Brief = Reproduce verbatim the portion of the CCIE lab-day diary entry that begins at the words "4. Re-draw the" and ends after the words "going to build.".

Passage shown =
================

Monday, June 20, 2011

CCIE's Diary Day 28: Lab Day!

(This post is taken from Project Avatar CCIE's Diary group discussion)

Today is the day!

After all the preparation, all the practice in the lab, all sacrifice of your time, finally today you are going to take the CCIE lab exam. At the end of the day you could walk away the lab with your number. Your future is in your hand!

Here are the last 10 tips you may want to read before you go to the lab. This will be the longest tip of the day in the whole Diary:

1. Have a breakfast if possible
Remember, it will be a long 8 hours (actually 9 hours with 1 hour mandatory lunch break) so you need to be ready physically. You had a good night sleep and in the morning before you go you should have a breakfast since the next chance to eat something is during the lunch break.

2. Arrive early
Don't add unnecessary pressure by showing late in the lab. You did a visit a day before, so you have calculated how long it takes to reach the lab. Leave early to reach there early. If the exam says you should be there by 8 try to come around 7.30. It's your chance to get used with the Cisco office and meet the other candidates

3. Don't think too much
Today can be really stressful. You arrive in the lab and you may see some other candidates are in panic mode. You meet the proctor for the first time and he may not look really helpful. Don't get intimidated with the situation, stay calm. I know the pressure on your shoulder is heavy, especially if you have to pay the lab yourself. You may have this thought in mind that if you fail you will lose many things. You position in the company is in the line. You have financial pressure. And the worst is if you have to repeat the process to study again, this means you have to sacrifice your life again for unpredicted timeline.

Stop it.

What you need to focus now is how to answer the questions in the next 8 hours. That's all. Remove all the other thoughts because not only it will not help you with the exam it will just add unnecessary pressure.

4. Re-draw the topology
This advice is for the configuration section. The first thing I advice you to do when you start the exam is to re-draw the topology even if the lab question has provided you one. It will not take long time to do so and that's the fastest way to understand the topology. Physical topology usually consists 7-8 routers connected to several switches. So you need to draw the logical. Which VLANs are used to connect the routers and switches. Then you can move up to the IGP drawing. Which routers will be configured with OSPF, which with EIGRP and so on. Later you can make the drawing of BGP topology, for each address family.

Once you have your own drawing when you start working on the question you can do the configuration faster since you are already familiar with the network you are going to build.

================

Provided data =
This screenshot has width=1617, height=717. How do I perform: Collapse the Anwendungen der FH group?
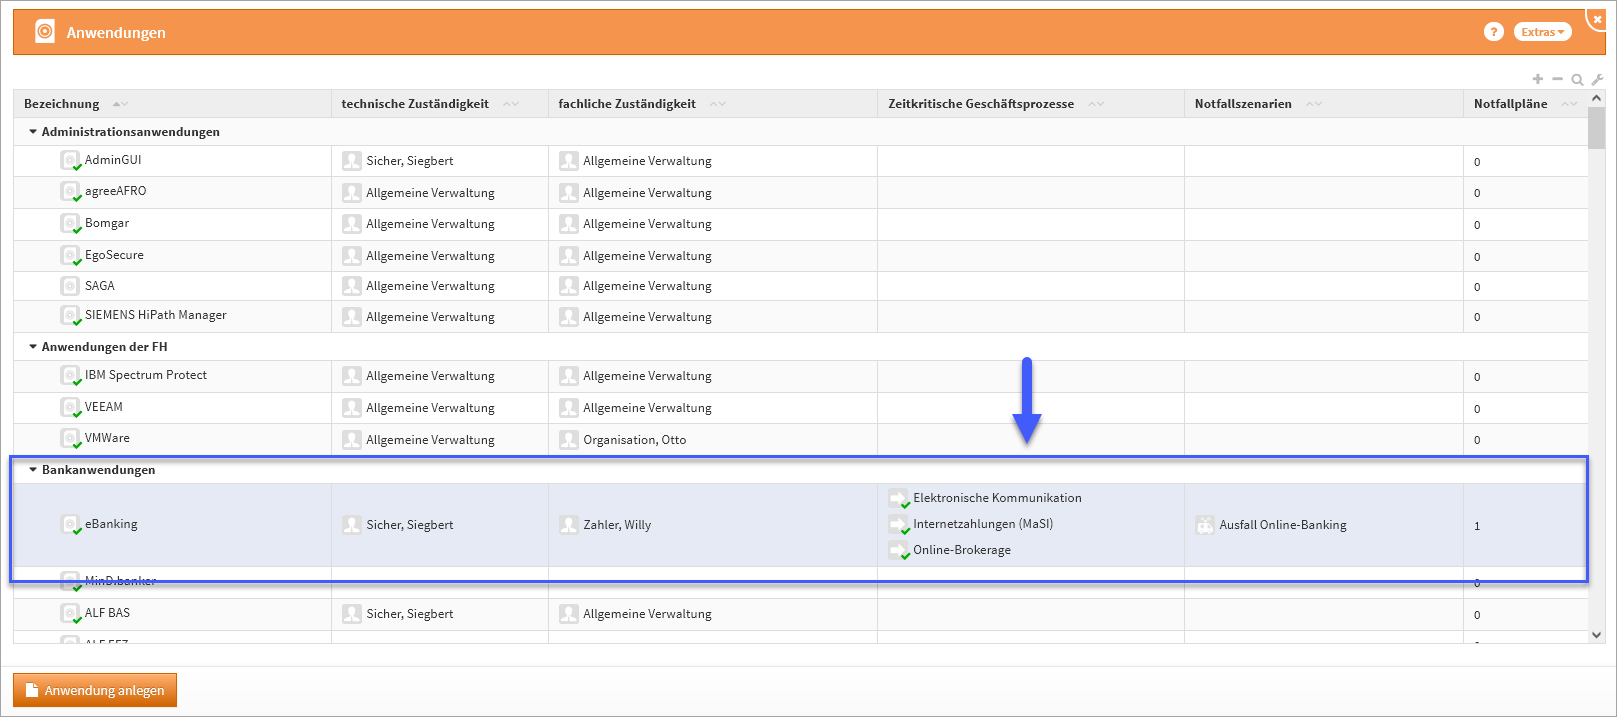pyautogui.click(x=33, y=347)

================

Solution for this problem =
4. Re-draw the topology
This advice is for the configuration section. The first thing I advice you to do when you start the exam is to re-draw the topology even if the lab question has provided you one. It will not take long time to do so and that's the fastest way to understand the topology. Physical topology usually consists 7-8 routers connected to several switches. So you need to draw the logical. Which VLANs are used to connect the routers and switches. Then you can move up to the IGP drawing. Which routers will be configured with OSPF, which with EIGRP and so on. Later you can make the drawing of BGP topology, for each address family.

Once you have your own drawing when you start working on the question you can do the configuration faster since you are already familiar with the network you are going to build.